▶ **TEXT SECTION**
Using Data Reported to the National Healthcare Safety Network

January – December 2011

Background

The National Healthcare Safety Network (NHSN) is a public health surveillance system that the Centers for Disease Control and Prevention’s (CDC) Division of Healthcare Quality Promotion (DHQP) maintains and supports as a mainstay of its healthcare-associated infection (HAI) prevention program. NHSN is used by healthcare facilities in all 50 states; Washington, D.C.; and Puerto Rico. As of December 2012, 30 states and Washington, D.C. required, or have plans to require, use of NHSN for state-specific HAI reporting mandates. Hospitals participating in the Centers for Medicare and Medicaid Services (CMS) Hospital Inpatient Quality Reporting (IQR) Program use NHSN to report HAI data as part of the program’s requirements, including central line-associated bloodstream infections (CLABSI) among adult, pediatric, and neonatal intensive care unit patients beginning in January 2011; in January 2012 required reporting of catheter-associated urinary tract infections (CAUTI) among adult and pediatric intensive care unit patients and surgical site infections (SSI) among colon surgery and abdominal hysterectomy patients began. The HAI data reported via NHSN to CMS are used to qualify hospitals for their annual payment update and for public reporting at the Department of Health and Human Services Hospital Compare web site (1).

▶ **EXERCISES**
- 1) Rewrite the Background paragraph of the NHSN report that begins "The National Healthcare Safety Network (NHSN) is" as a brief bulleted list that keeps its main facts.
- 2) Please write the next part of the NHSN report, beginning right after its Background paragraph.
The material after this point is separate from the NHSN report.

▶ **RECORDED DATA**
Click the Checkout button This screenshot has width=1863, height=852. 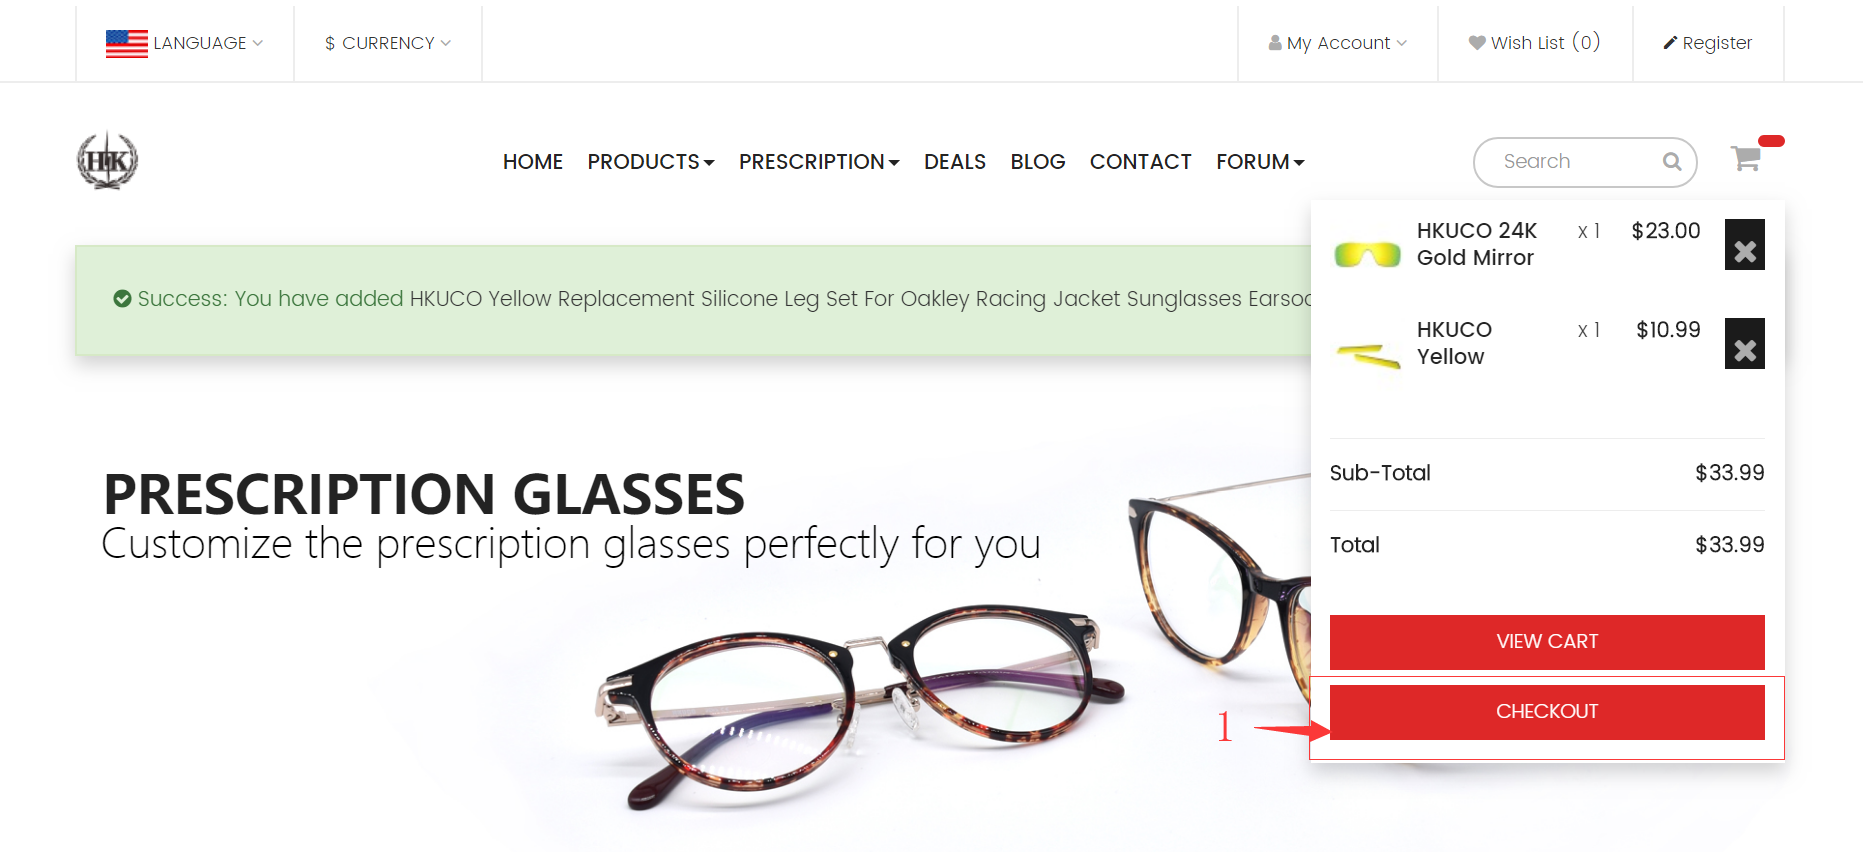1547,712
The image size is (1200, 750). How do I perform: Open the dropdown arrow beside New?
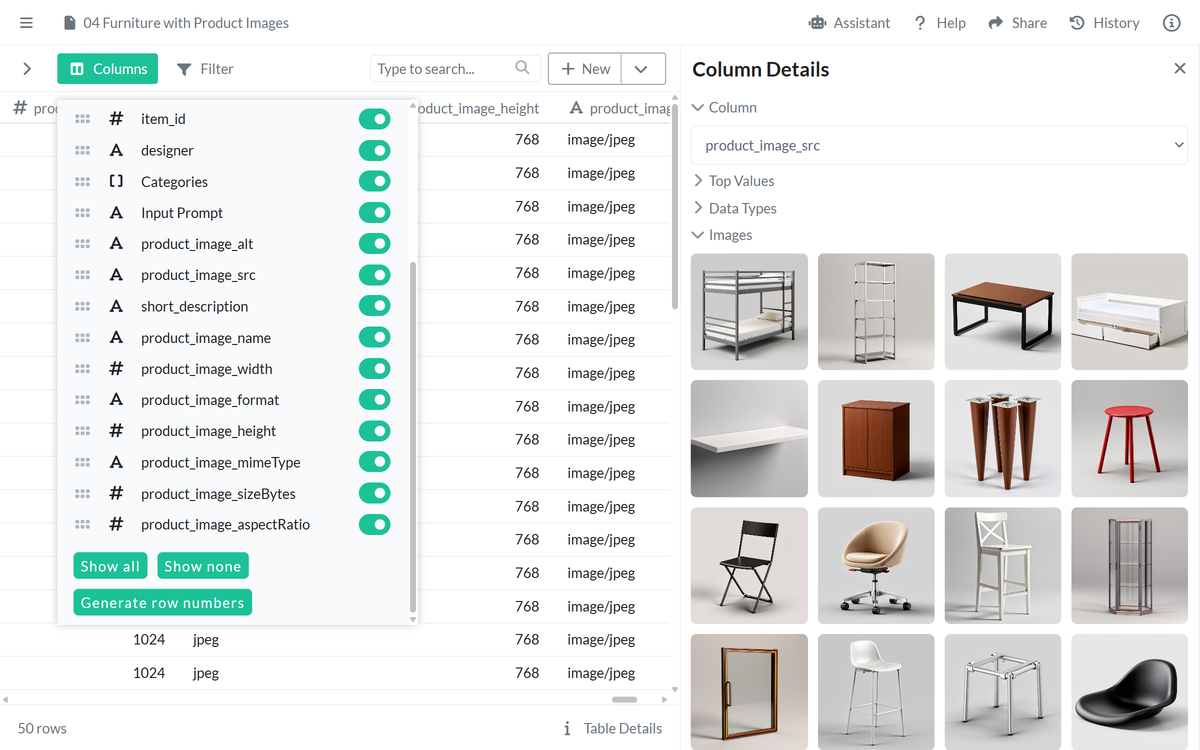(643, 68)
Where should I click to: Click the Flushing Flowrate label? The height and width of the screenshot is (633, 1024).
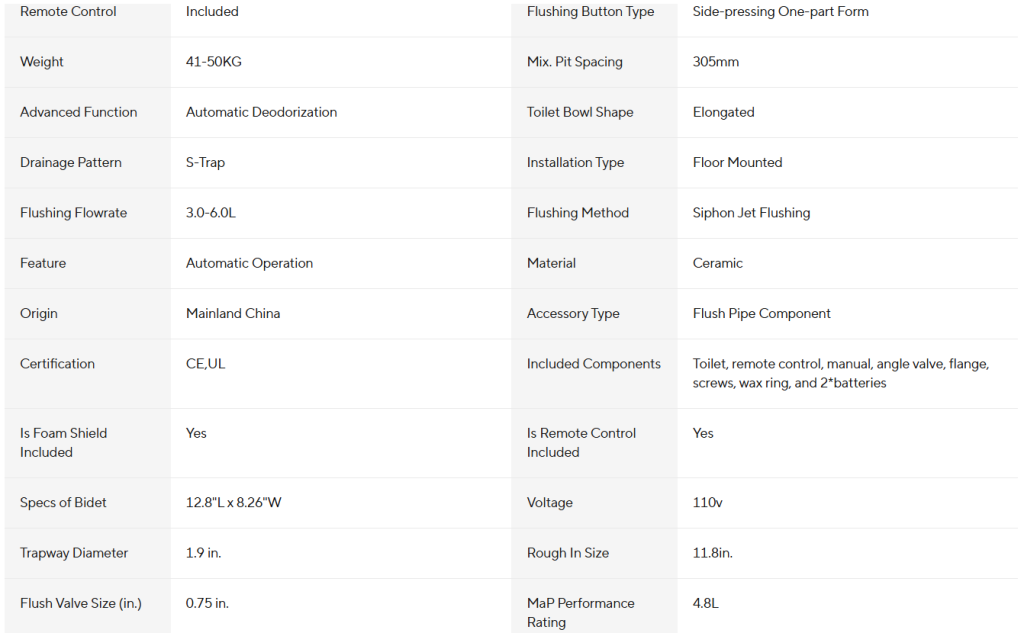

▶ **RESPONSES IN ORDER**
- 1)
- NHSN is a public health surveillance system. CDC's Division of Healthcare Quality Promotion (DHQP) maintains and supports it as a mainstay of its healthcare-associated infection (HAI) prevention program.
- Healthcare facilities in all 50 states, Washington, D.C., and Puerto Rico use NHSN.
- As of December 2012, 30 states and Washington, D.C. required, or planned to require, NHSN for state-specific HAI reporting mandates.
- Hospitals in the CMS Hospital Inpatient Quality Reporting (IQR) Program report HAI data through NHSN:
  - From January 2011: CLABSI among adult, pediatric, and neonatal ICU patients.
  - From January 2012: CAUTI among adult and pediatric ICU patients, and SSI among colon surgery and abdominal hysterectomy patients.
- CMS uses these data to qualify hospitals for their annual payment update and for public reporting on the HHS Hospital Compare web site.

- 2)
Since NHSN’s inception in 2005, DHQP has used HAI data from the system for national-level analysis and reporting. Past reporting includes summary data that define the benchmarks used for inter-facility comparison (such as location-specific, device-associated infection rates) (2), risk adjustment models for surgical site infections (3), or summarized antimicrobial resistance data for each HAI type reported (4). Starting in 2009, summary measures of HAIs, national and state-specific, were reported using the standardized infection ratio (SIR) (5). This current SIR report again provides a summary of the characteristics of facilities reporting to NHSN by state and the key metrics of the HAI experience for the United States in 2011. State-specific summary statistics are again presented for CLABSI in this report. However, this report expands upon the 2010 SIR report to include national burden estimates for CLABSI among critical care patients and SSI among select surgical patients; the estimated average reimbursement paid by CMS attributable to a CLABSI also is presented. The goals of this report are to summarize available HAI data on CLABSIs, SSIs, and CAUTIs at the national level for 2011 and to provide an additional perspective on the progress of HAI prevention nationally by comparison to the 2010 experience. This progress report also provides an indication of the extent to which HAI prevention goals established by the Department of Health and Human Services (HHS) Action Plan to Prevent HAIs and by states have been achieved.